** Start **

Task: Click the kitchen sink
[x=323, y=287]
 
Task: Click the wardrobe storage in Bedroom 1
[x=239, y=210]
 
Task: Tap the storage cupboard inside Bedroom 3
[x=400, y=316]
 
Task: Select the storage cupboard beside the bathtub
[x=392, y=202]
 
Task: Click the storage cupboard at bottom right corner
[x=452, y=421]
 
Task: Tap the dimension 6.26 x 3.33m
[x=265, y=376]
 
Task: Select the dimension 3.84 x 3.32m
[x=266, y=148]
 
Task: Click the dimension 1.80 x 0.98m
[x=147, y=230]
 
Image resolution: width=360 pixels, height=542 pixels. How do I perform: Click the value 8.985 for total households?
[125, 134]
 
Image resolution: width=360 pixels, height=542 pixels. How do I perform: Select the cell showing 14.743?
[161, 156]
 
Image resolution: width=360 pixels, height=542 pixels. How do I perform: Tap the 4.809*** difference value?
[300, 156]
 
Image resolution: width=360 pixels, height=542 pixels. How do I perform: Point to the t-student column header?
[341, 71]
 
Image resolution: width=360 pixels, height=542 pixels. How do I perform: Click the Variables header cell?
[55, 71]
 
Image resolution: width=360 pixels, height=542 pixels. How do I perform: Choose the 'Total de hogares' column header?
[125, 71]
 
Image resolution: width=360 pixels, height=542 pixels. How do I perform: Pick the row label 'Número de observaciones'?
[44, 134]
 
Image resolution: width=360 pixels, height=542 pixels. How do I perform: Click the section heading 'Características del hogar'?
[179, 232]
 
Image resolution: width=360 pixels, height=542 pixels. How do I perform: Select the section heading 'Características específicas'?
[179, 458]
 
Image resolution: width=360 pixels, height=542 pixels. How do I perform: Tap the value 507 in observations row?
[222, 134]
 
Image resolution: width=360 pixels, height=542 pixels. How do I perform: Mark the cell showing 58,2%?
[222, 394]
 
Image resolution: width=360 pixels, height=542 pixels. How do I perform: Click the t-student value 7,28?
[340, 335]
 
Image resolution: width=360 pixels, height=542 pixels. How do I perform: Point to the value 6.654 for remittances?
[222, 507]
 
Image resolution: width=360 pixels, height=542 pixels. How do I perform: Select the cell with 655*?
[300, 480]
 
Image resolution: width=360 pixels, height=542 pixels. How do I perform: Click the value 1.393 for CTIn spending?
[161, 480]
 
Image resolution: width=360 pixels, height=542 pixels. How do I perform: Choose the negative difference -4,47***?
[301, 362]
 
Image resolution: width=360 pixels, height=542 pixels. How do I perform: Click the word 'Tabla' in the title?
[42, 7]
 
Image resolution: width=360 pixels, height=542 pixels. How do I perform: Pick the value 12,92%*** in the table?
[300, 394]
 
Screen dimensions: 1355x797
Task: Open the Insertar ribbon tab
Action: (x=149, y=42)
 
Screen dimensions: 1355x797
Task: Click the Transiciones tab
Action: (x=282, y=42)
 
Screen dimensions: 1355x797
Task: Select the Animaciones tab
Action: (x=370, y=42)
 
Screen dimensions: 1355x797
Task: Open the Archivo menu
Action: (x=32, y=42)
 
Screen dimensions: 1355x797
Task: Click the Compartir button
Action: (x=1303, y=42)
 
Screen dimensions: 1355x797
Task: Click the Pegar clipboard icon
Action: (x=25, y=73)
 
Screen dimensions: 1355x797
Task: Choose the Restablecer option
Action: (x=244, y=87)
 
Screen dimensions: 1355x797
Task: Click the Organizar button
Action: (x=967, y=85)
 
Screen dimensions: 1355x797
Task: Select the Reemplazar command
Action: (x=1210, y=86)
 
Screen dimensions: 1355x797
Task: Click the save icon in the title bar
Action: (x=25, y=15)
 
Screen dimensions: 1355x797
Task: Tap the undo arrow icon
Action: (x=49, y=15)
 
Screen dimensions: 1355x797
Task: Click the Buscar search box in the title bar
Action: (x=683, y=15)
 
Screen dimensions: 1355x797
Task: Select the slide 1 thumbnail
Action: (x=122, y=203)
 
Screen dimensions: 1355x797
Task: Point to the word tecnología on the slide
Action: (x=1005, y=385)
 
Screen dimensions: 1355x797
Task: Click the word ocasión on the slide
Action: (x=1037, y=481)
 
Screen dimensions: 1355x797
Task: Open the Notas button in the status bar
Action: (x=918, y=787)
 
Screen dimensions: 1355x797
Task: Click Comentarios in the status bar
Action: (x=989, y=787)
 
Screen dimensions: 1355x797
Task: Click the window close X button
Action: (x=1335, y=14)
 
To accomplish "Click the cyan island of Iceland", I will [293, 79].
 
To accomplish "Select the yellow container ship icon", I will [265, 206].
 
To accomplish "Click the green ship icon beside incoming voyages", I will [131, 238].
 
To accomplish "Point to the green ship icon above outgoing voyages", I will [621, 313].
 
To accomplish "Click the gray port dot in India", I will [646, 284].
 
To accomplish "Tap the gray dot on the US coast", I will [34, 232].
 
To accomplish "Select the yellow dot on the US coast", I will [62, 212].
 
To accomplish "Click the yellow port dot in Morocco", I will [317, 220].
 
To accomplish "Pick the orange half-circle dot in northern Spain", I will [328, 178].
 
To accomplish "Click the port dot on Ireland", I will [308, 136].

** End **

■ Task objective: Please turn every one of the records above into a numbered list, leaving out the blank lines.

■ Solution to this problem:
1. Task: Click the kitchen sink
2. [x=323, y=287]
3. Task: Click the wardrobe storage in Bedroom 1
4. [x=239, y=210]
5. Task: Tap the storage cupboard inside Bedroom 3
6. [x=400, y=316]
7. Task: Select the storage cupboard beside the bathtub
8. [x=392, y=202]
9. Task: Click the storage cupboard at bottom right corner
10. [x=452, y=421]
11. Task: Tap the dimension 6.26 x 3.33m
12. [x=265, y=376]
13. Task: Select the dimension 3.84 x 3.32m
14. [x=266, y=148]
15. Task: Click the dimension 1.80 x 0.98m
16. [x=147, y=230]
17. Image resolution: width=360 pixels, height=542 pixels. How do I perform: Click the value 8.985 for total households?
18. [125, 134]
19. Image resolution: width=360 pixels, height=542 pixels. How do I perform: Select the cell showing 14.743?
20. [161, 156]
21. Image resolution: width=360 pixels, height=542 pixels. How do I perform: Tap the 4.809*** difference value?
22. [300, 156]
23. Image resolution: width=360 pixels, height=542 pixels. How do I perform: Point to the t-student column header?
24. [341, 71]
25. Image resolution: width=360 pixels, height=542 pixels. How do I perform: Click the Variables header cell?
26. [55, 71]
27. Image resolution: width=360 pixels, height=542 pixels. How do I perform: Choose the 'Total de hogares' column header?
28. [125, 71]
29. Image resolution: width=360 pixels, height=542 pixels. How do I perform: Pick the row label 'Número de observaciones'?
30. [44, 134]
31. Image resolution: width=360 pixels, height=542 pixels. How do I perform: Click the section heading 'Características del hogar'?
32. [179, 232]
33. Image resolution: width=360 pixels, height=542 pixels. How do I perform: Select the section heading 'Características específicas'?
34. [179, 458]
35. Image resolution: width=360 pixels, height=542 pixels. How do I perform: Tap the value 507 in observations row?
36. [222, 134]
37. Image resolution: width=360 pixels, height=542 pixels. How do I perform: Mark the cell showing 58,2%?
38. [222, 394]
39. Image resolution: width=360 pixels, height=542 pixels. How do I perform: Click the t-student value 7,28?
40. [340, 335]
41. Image resolution: width=360 pixels, height=542 pixels. How do I perform: Point to the value 6.654 for remittances?
42. [222, 507]
43. Image resolution: width=360 pixels, height=542 pixels. How do I perform: Select the cell with 655*?
44. [300, 480]
45. Image resolution: width=360 pixels, height=542 pixels. How do I perform: Click the value 1.393 for CTIn spending?
46. [161, 480]
47. Image resolution: width=360 pixels, height=542 pixels. How do I perform: Choose the negative difference -4,47***?
48. [301, 362]
49. Image resolution: width=360 pixels, height=542 pixels. How do I perform: Click the word 'Tabla' in the title?
50. [42, 7]
51. Image resolution: width=360 pixels, height=542 pixels. How do I perform: Pick the value 12,92%*** in the table?
52. [300, 394]
53. Screen dimensions: 1355x797
54. Task: Open the Insertar ribbon tab
55. Action: (x=149, y=42)
56. Screen dimensions: 1355x797
57. Task: Click the Transiciones tab
58. Action: (x=282, y=42)
59. Screen dimensions: 1355x797
60. Task: Select the Animaciones tab
61. Action: (x=370, y=42)
62. Screen dimensions: 1355x797
63. Task: Open the Archivo menu
64. Action: (x=32, y=42)
65. Screen dimensions: 1355x797
66. Task: Click the Compartir button
67. Action: (x=1303, y=42)
68. Screen dimensions: 1355x797
69. Task: Click the Pegar clipboard icon
70. Action: (x=25, y=73)
71. Screen dimensions: 1355x797
72. Task: Choose the Restablecer option
73. Action: (x=244, y=87)
74. Screen dimensions: 1355x797
75. Task: Click the Organizar button
76. Action: (x=967, y=85)
77. Screen dimensions: 1355x797
78. Task: Select the Reemplazar command
79. Action: (x=1210, y=86)
80. Screen dimensions: 1355x797
81. Task: Click the save icon in the title bar
82. Action: (x=25, y=15)
83. Screen dimensions: 1355x797
84. Task: Tap the undo arrow icon
85. Action: (x=49, y=15)
86. Screen dimensions: 1355x797
87. Task: Click the Buscar search box in the title bar
88. Action: (x=683, y=15)
89. Screen dimensions: 1355x797
90. Task: Select the slide 1 thumbnail
91. Action: (x=122, y=203)
92. Screen dimensions: 1355x797
93. Task: Point to the word tecnología on the slide
94. Action: (x=1005, y=385)
95. Screen dimensions: 1355x797
96. Task: Click the word ocasión on the slide
97. Action: (x=1037, y=481)
98. Screen dimensions: 1355x797
99. Task: Open the Notas button in the status bar
100. Action: (x=918, y=787)
101. Screen dimensions: 1355x797
102. Task: Click Comentarios in the status bar
103. Action: (x=989, y=787)
104. Screen dimensions: 1355x797
105. Task: Click the window close X button
106. Action: (x=1335, y=14)
107. To accomplish "Click the cyan island of Iceland", I will [293, 79].
108. To accomplish "Select the yellow container ship icon", I will [265, 206].
109. To accomplish "Click the green ship icon beside incoming voyages", I will [131, 238].
110. To accomplish "Point to the green ship icon above outgoing voyages", I will [621, 313].
111. To accomplish "Click the gray port dot in India", I will [646, 284].
112. To accomplish "Tap the gray dot on the US coast", I will [34, 232].
113. To accomplish "Select the yellow dot on the US coast", I will [62, 212].
114. To accomplish "Click the yellow port dot in Morocco", I will [317, 220].
115. To accomplish "Pick the orange half-circle dot in northern Spain", I will [328, 178].
116. To accomplish "Click the port dot on Ireland", I will [308, 136].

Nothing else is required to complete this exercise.